莫桃淡淡道:“我說的不是淩辰,而是十八衛。他們是不是全部都去強奸民女了?”


    夏珍不敢再說他們是犯上作亂,一時語塞,不知道如何回答。


    莫桃笑一笑,依然淡淡道:“我記得好像是該打二十軍棍,但將軍已經關了他們兩天,軍棍就免了吧?讓他們來給將軍賠個禮,這事就這樣過去行不行?”


    夏珍一聽要給他賠禮,頓時又神氣起來:“他們目無尊長以下犯上,要磕頭才算數。”


    莫桃挑眉道:“正該如此。請將軍回去就把所有人都集合起來,讓十八衛給你賠罪。”


    田慧聽著不對勁,忙偷偷拉莫桃一把,搶著道:“二爺,禦林軍有夏將軍統領,有人犯了軍紀,自然該夏將軍親自處置!”


    莫桃冷然道:“問題是十八衛和淩辰都非禦林軍人。隻要是自己人就徇私枉縱,軍威何在?”

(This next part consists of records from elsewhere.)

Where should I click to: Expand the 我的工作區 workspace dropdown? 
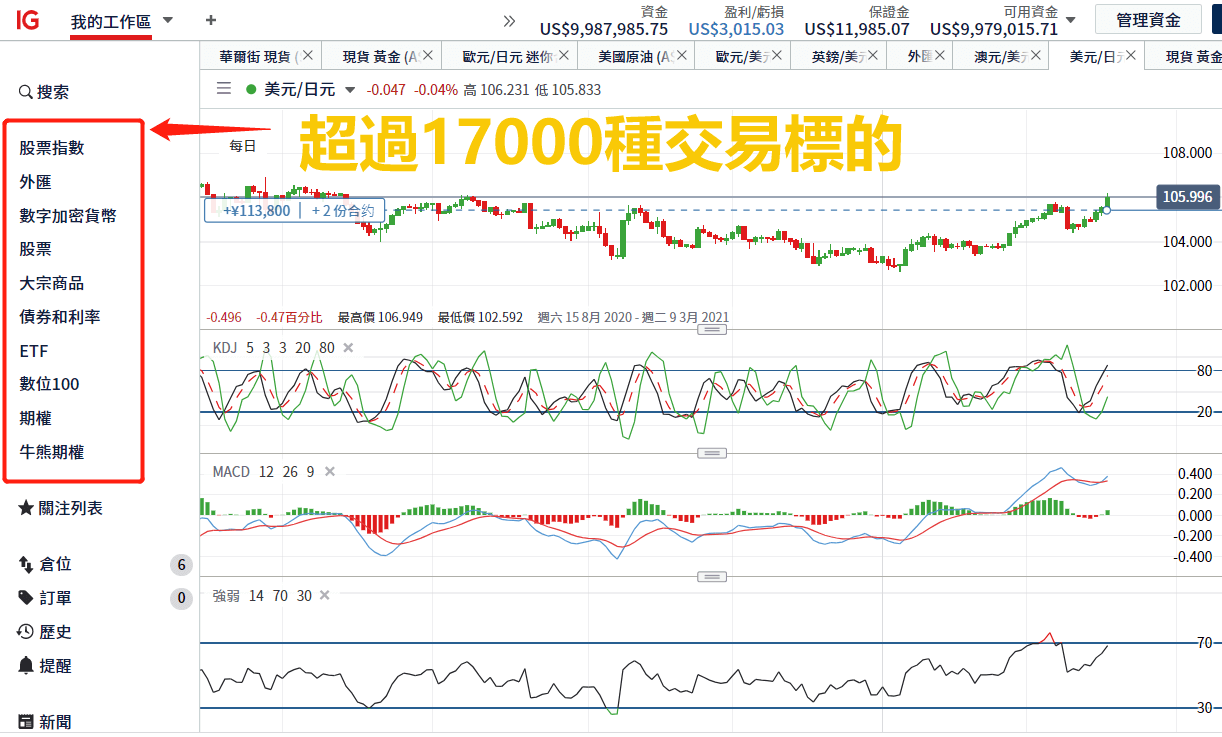[x=167, y=20]
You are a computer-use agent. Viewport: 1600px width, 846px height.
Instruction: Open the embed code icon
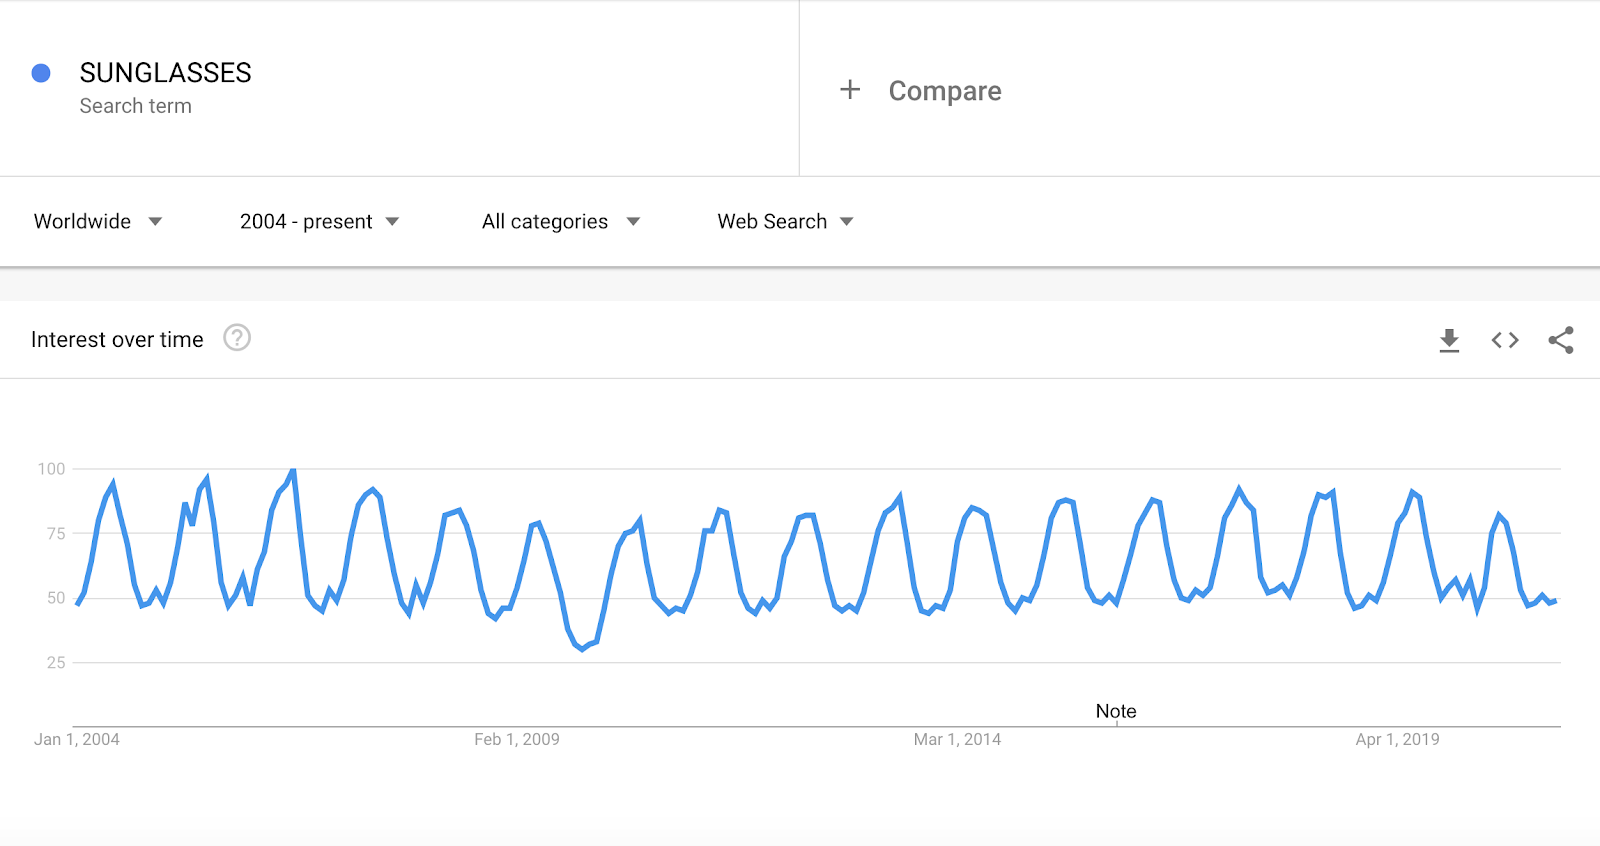tap(1505, 340)
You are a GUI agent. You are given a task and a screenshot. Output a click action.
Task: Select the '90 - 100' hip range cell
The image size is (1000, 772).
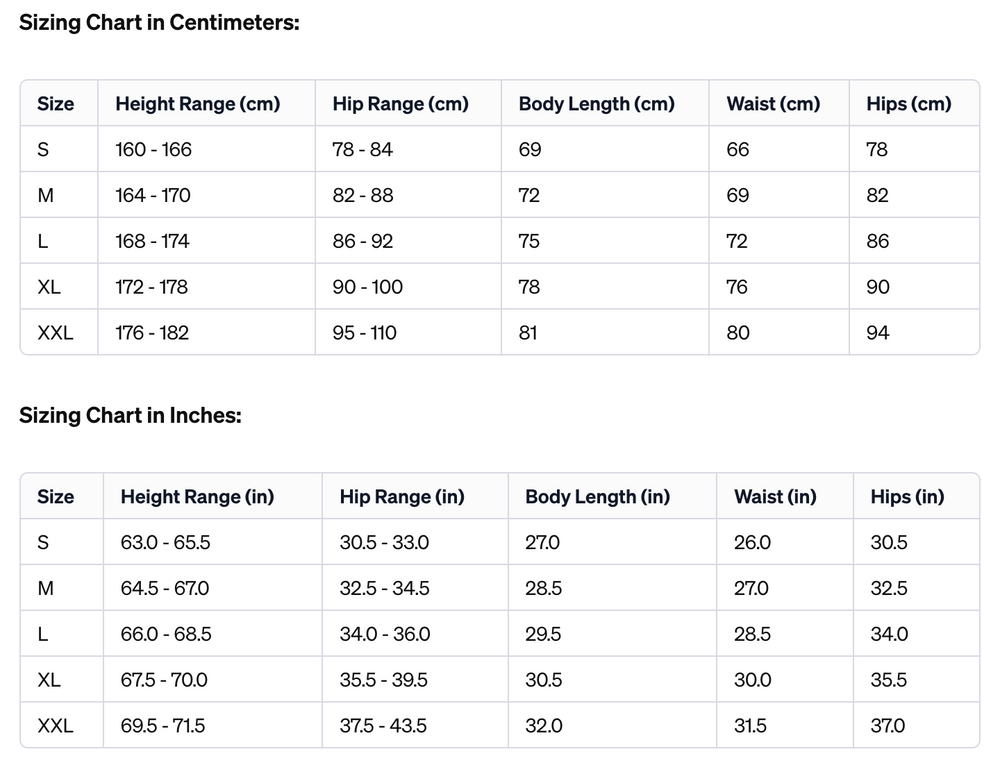[x=368, y=287]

    夏珍便有些得意,提著的心也放下來,又問:“淩辰又該如何處置?”


    莫桃淡然道:“按照軍規,該如何處置就如何處置。到時候當著全軍將士的麵,莫某絕不徇私,一定給大家一個交代。”


    回去以後莫桃就催促夏珍傳下號令,所有人都去往日練兵的山坡下空地集合。得到消息的婁澤楓和霍達昌一起找到莫桃。莫桃不等他們開口,搶先問:“拋開軍紀不說,如果兩位遇見采花賊,該如何處置?”

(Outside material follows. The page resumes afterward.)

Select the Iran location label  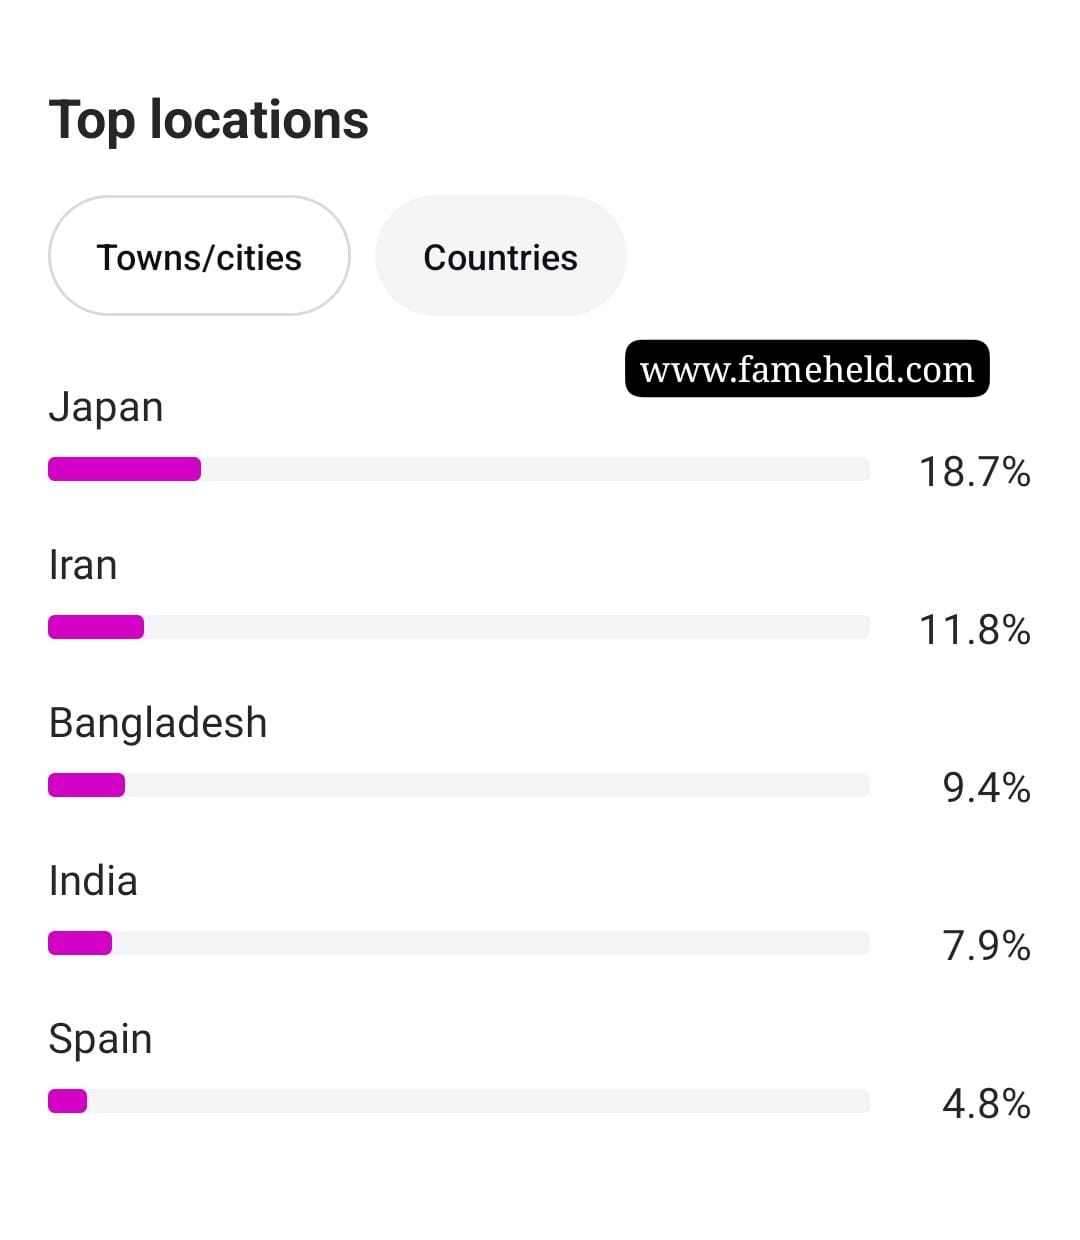(83, 565)
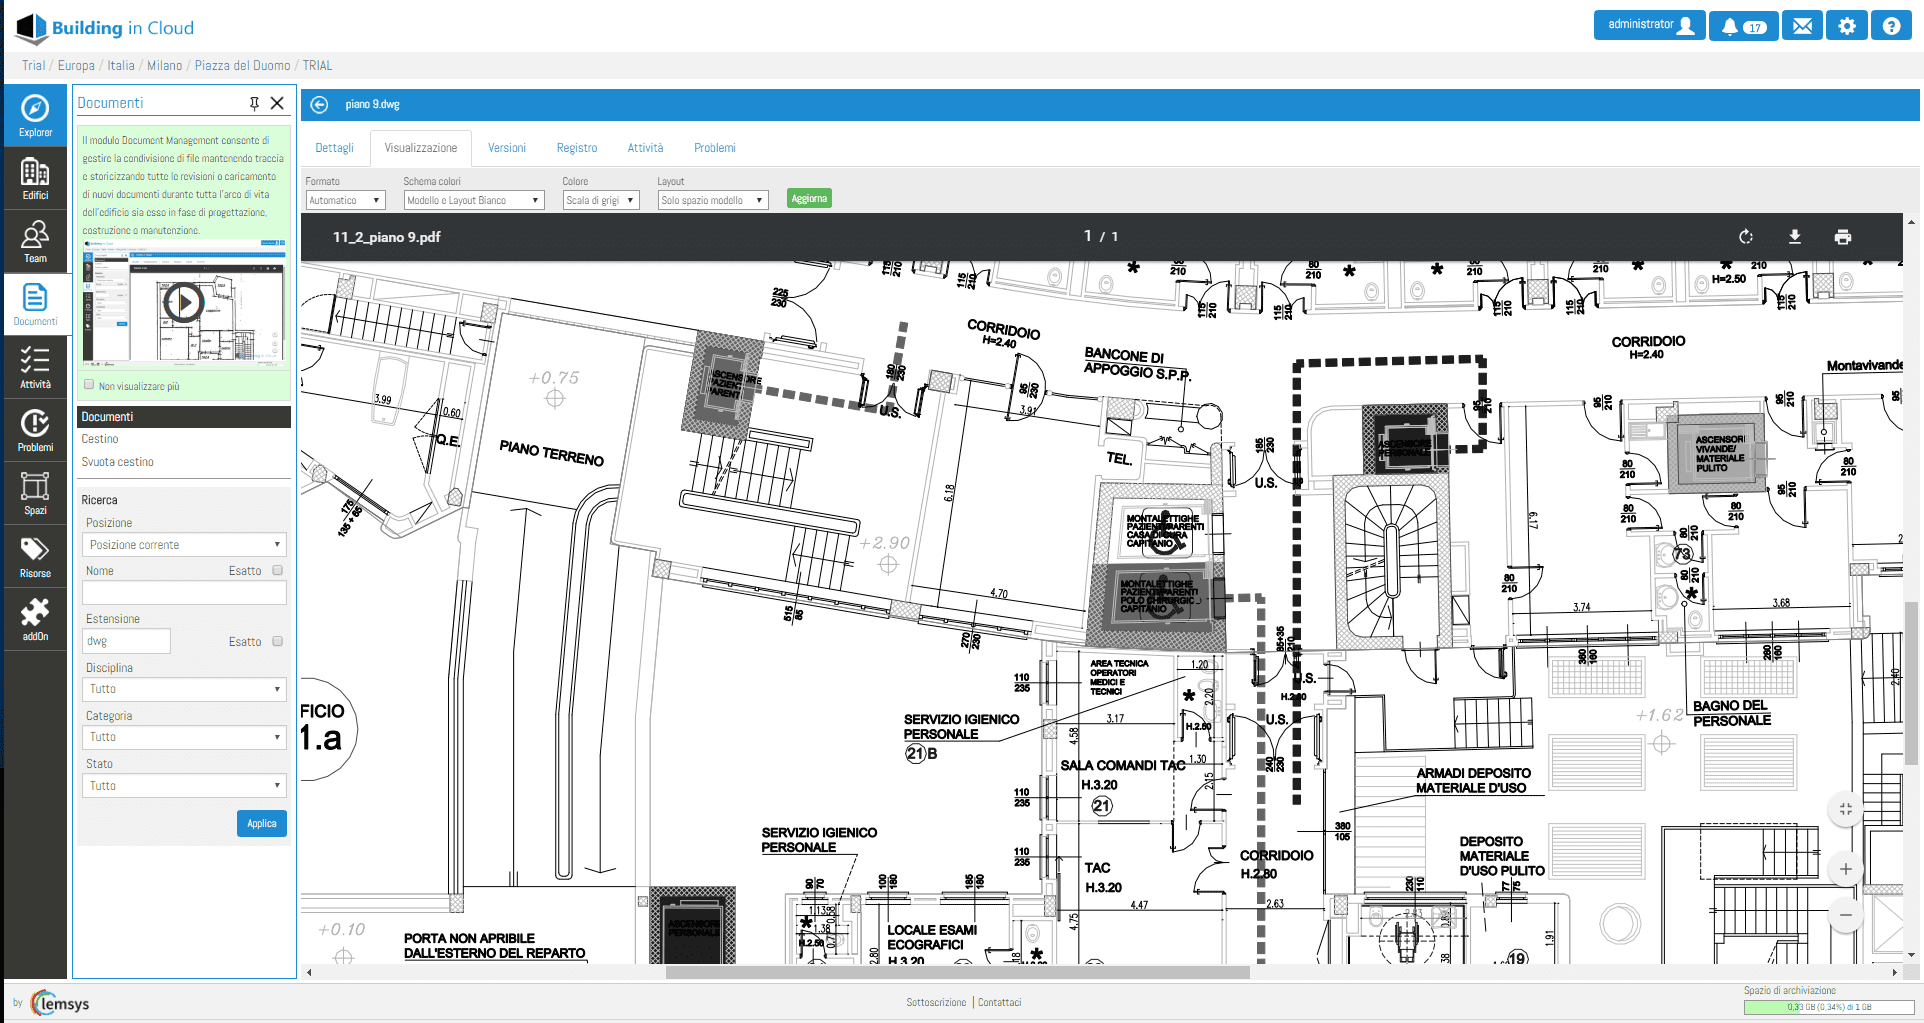Pin the Documenti panel

pyautogui.click(x=254, y=103)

    霍達昌和婁澤楓麵麵相覷。尤其是霍達昌,知道內幕,低頭看也不敢看莫桃。田慧實在是忍不住,急道:“可是淩辰明明是被冤枉的!”


    莫桃道:“不是有腹部的黑痣為證嗎?再說夏將軍也不可能隨便冤枉淩辰。”


    夏珍甚是尷尬膽怯,急忙道:“我先去山坡等你們!”溜出去。


    莫桃叫道:“將軍,我和你一起去!”追上夏珍。剩下田慧三人更是鬧不清楚莫桃是什麽意思,忙也追著去了。


    幾乎所有人都知道莫桃回來,人人等著想看好戲,不光是奉命集合禦林軍和羽林衛,就是鎮子上塔吉克人也都跑出來,空地上黑壓壓的有好幾千人。


    趁著夏珍集合隊伍點名的空隙,莫桃低聲問田慧:“那個塔吉克姑娘來了沒有?”


    田慧朝外麵的人群看看,苦笑道:“沒有來。自從那天和九郎可汗一起露麵過後,這幾天她都躲在房子裏沒出門。我可以理解她的心情。不過依麗姑娘和九郎可汗都來了。”


    莫桃道:“你去把可汗和依麗姑娘都請過來!”


    田慧急忙去辦。不片刻,領著九郎可汗和依麗一起過來。


    莫桃客氣幾句後道:“依麗姑娘,我知道受害者心裏不好受,但能不能請你去把她請來。我想讓她親眼看見凶手受到懲罰!”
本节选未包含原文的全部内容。